The problem: Your answer should be an exact copy of the lines from the one containing "Instruction: Click the" through the last line of the records below, without any pictures.

Supplied entries:
'''

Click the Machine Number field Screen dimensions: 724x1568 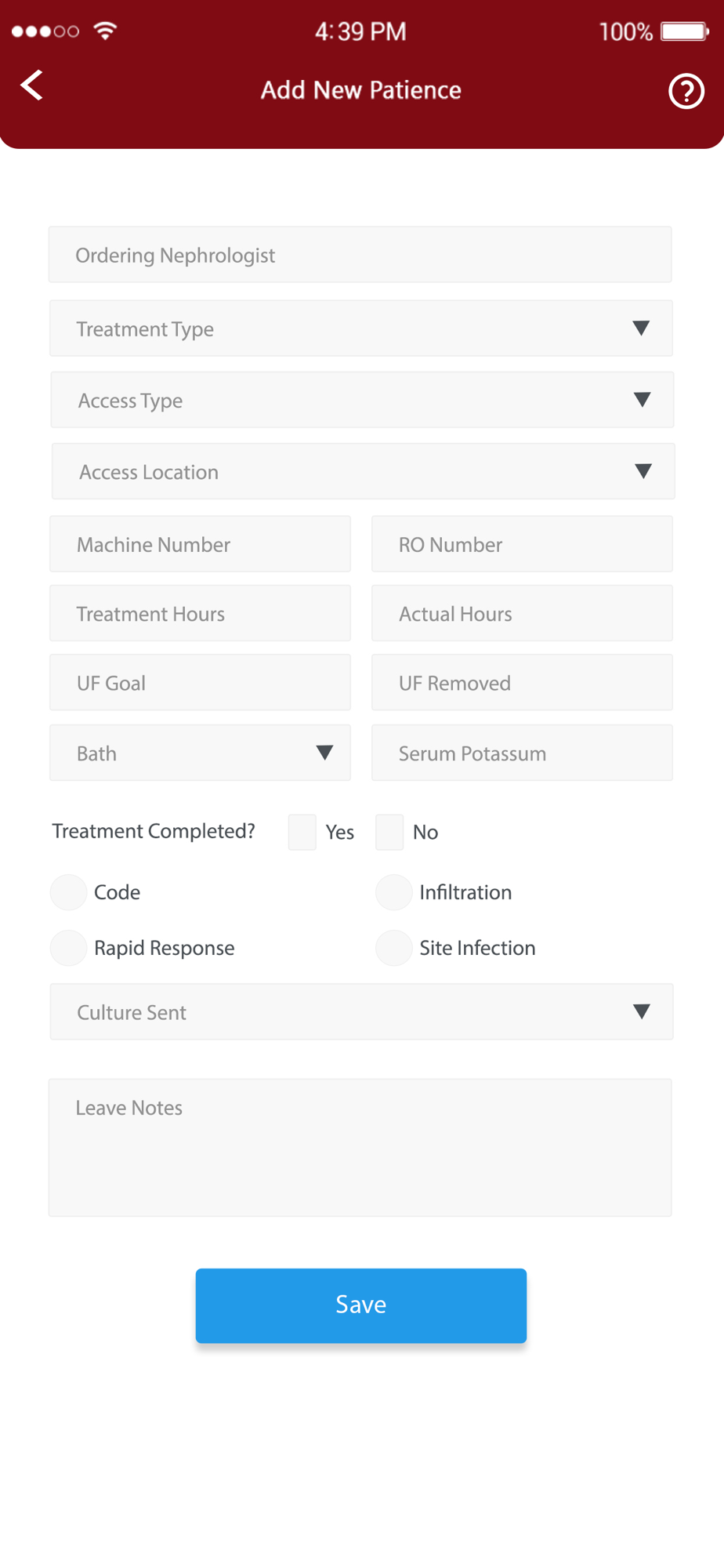click(200, 544)
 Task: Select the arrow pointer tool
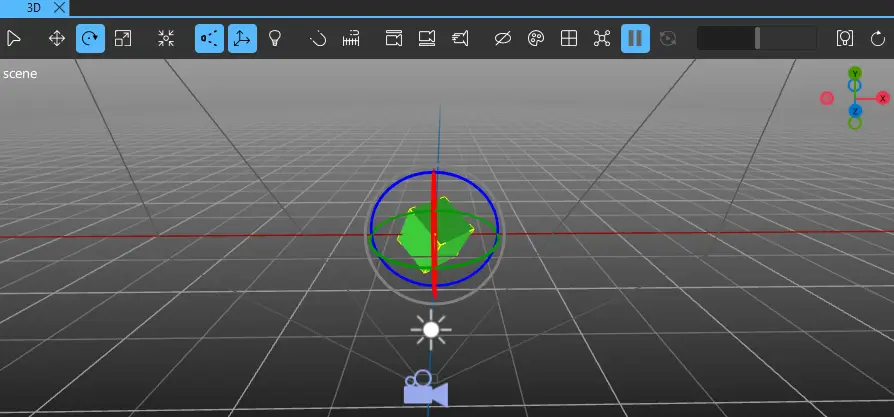click(x=14, y=39)
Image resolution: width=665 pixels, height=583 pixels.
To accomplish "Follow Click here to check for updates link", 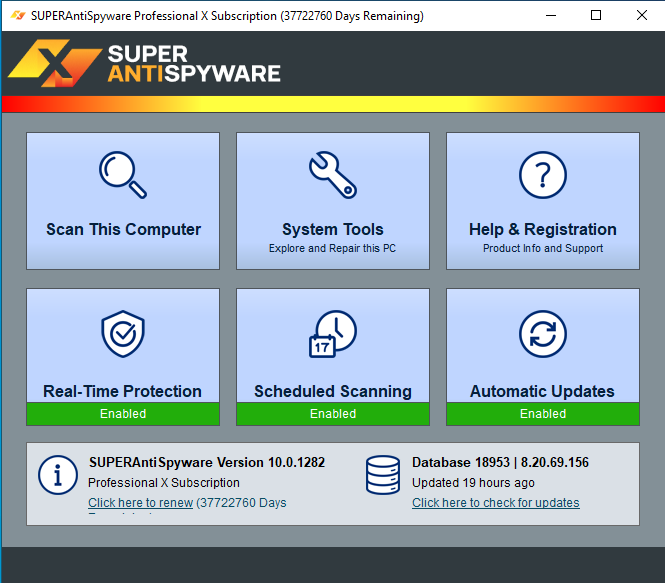I will click(x=496, y=502).
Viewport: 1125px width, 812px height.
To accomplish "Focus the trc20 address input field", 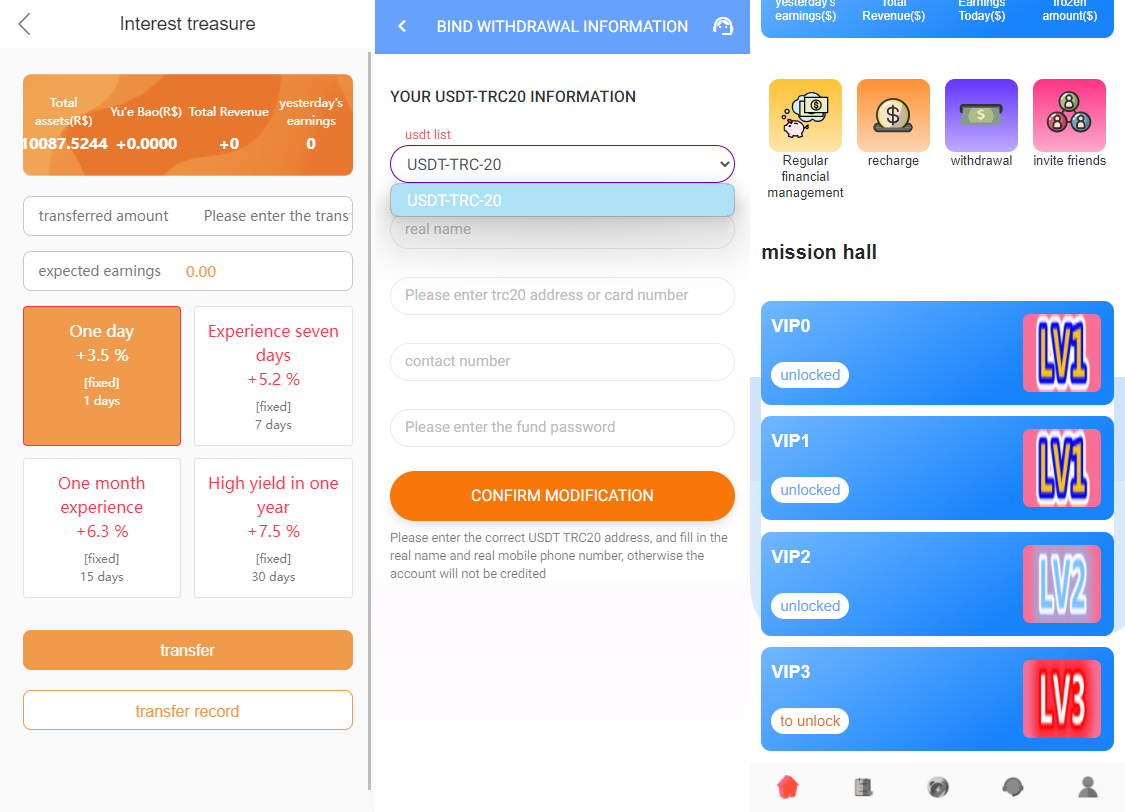I will point(562,296).
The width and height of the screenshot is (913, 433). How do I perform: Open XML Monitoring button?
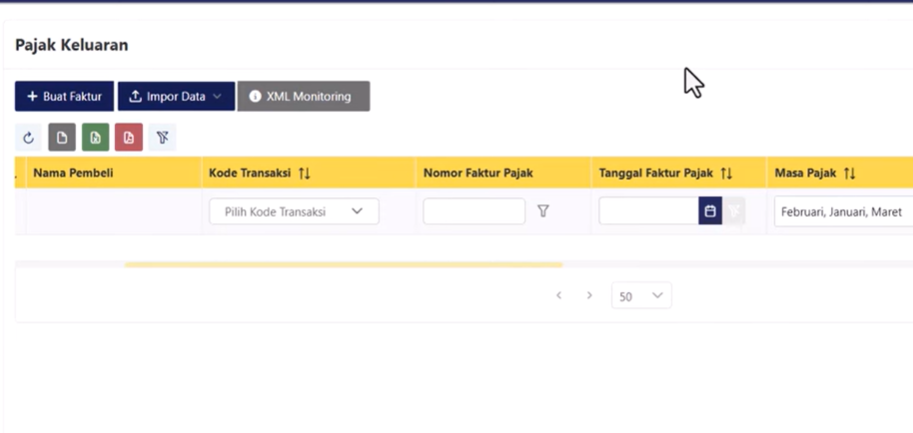(x=303, y=97)
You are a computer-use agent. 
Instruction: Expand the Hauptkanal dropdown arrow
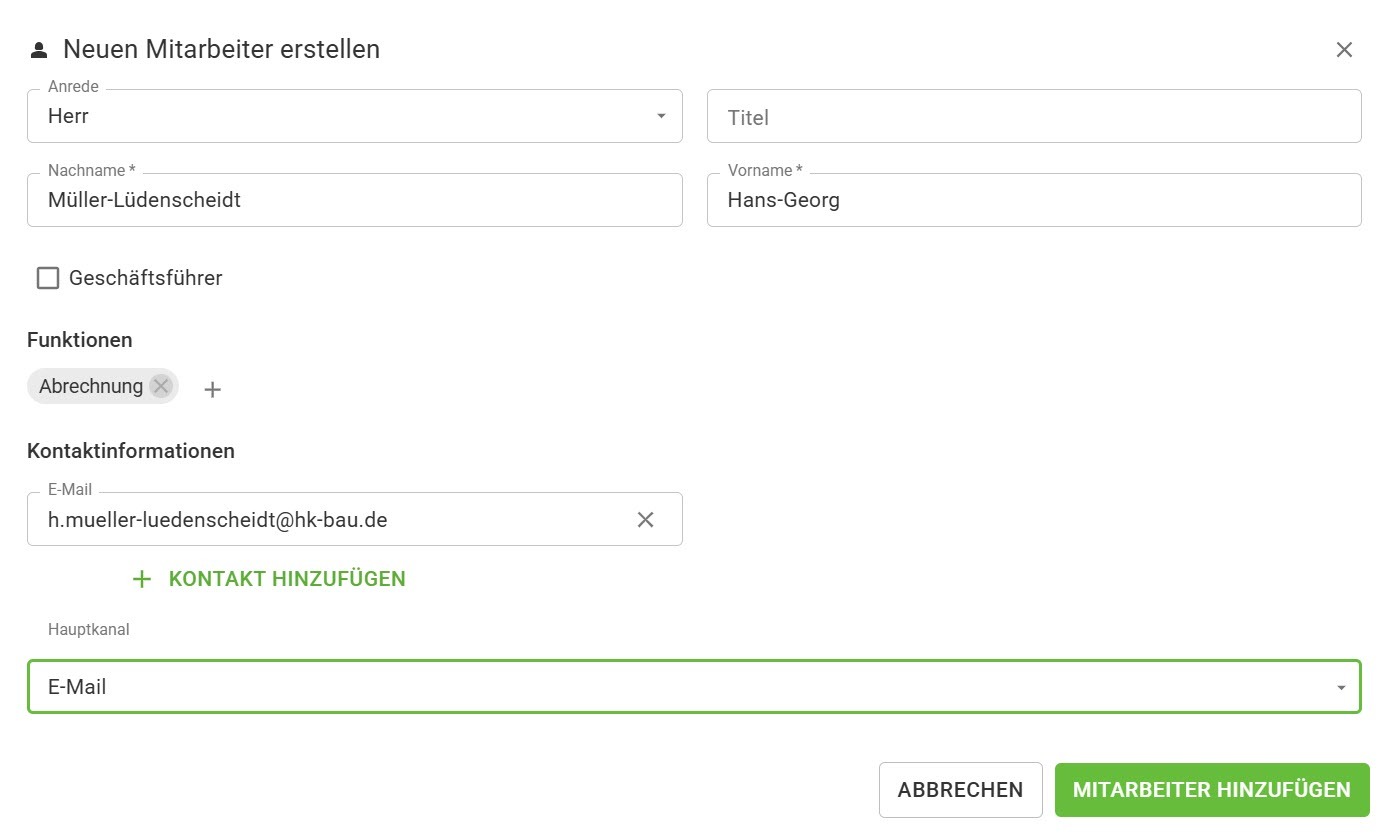click(1340, 687)
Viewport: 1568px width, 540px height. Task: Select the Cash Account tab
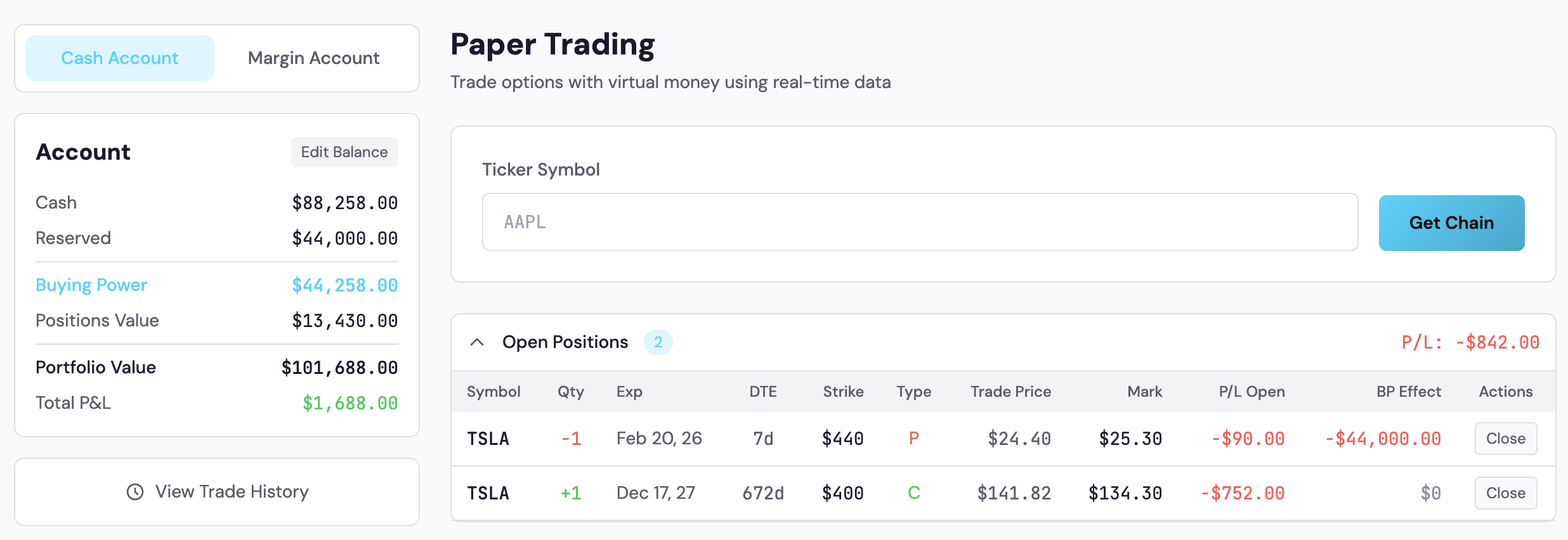119,58
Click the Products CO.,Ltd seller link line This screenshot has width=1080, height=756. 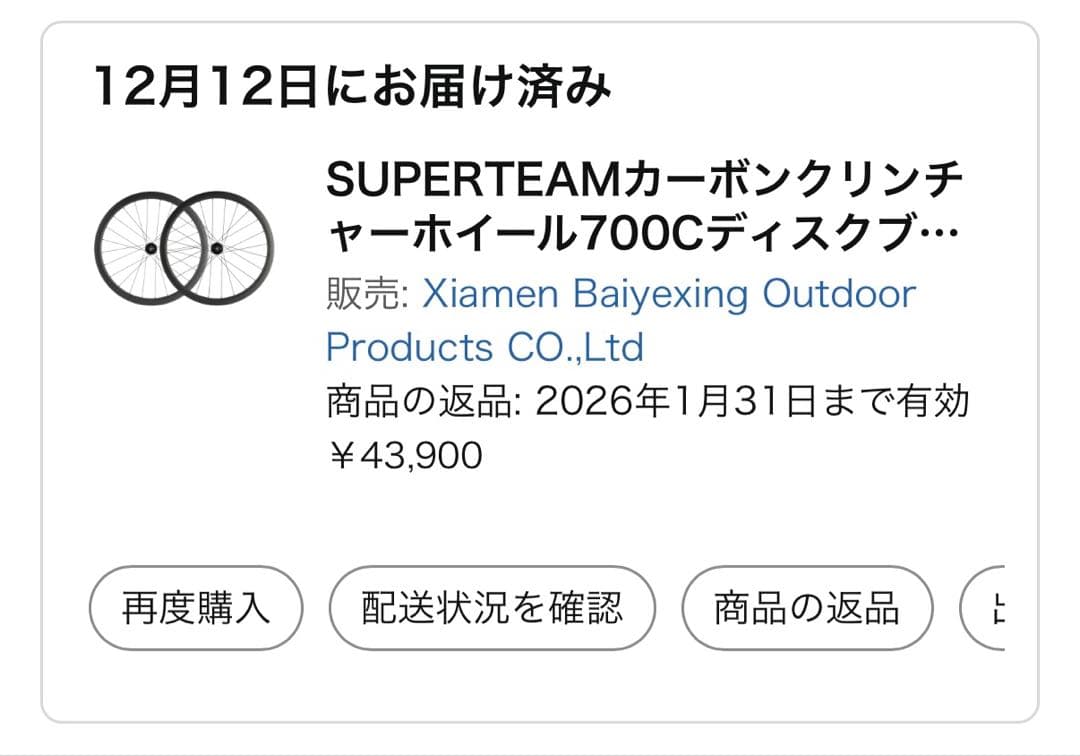click(485, 348)
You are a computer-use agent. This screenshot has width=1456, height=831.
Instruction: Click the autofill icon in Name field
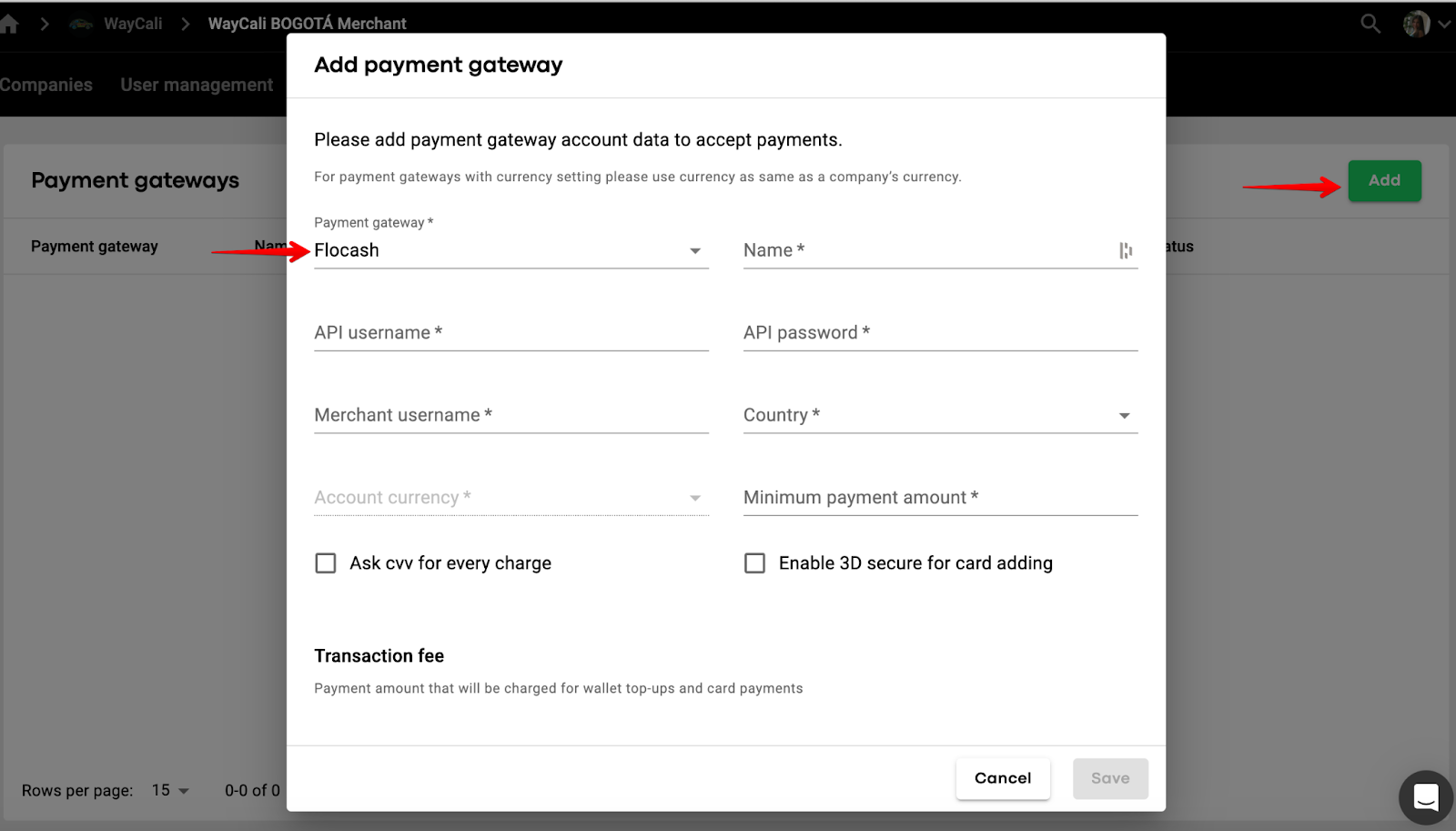coord(1126,250)
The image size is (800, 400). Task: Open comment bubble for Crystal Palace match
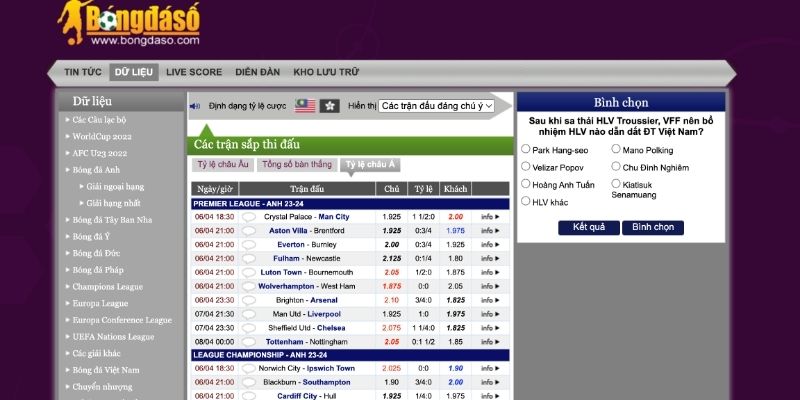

'''

Task output:
Instruction: Click the autofill icon in Name field
coord(1126,250)
The image size is (800, 400). Task: Open comment bubble for Crystal Palace match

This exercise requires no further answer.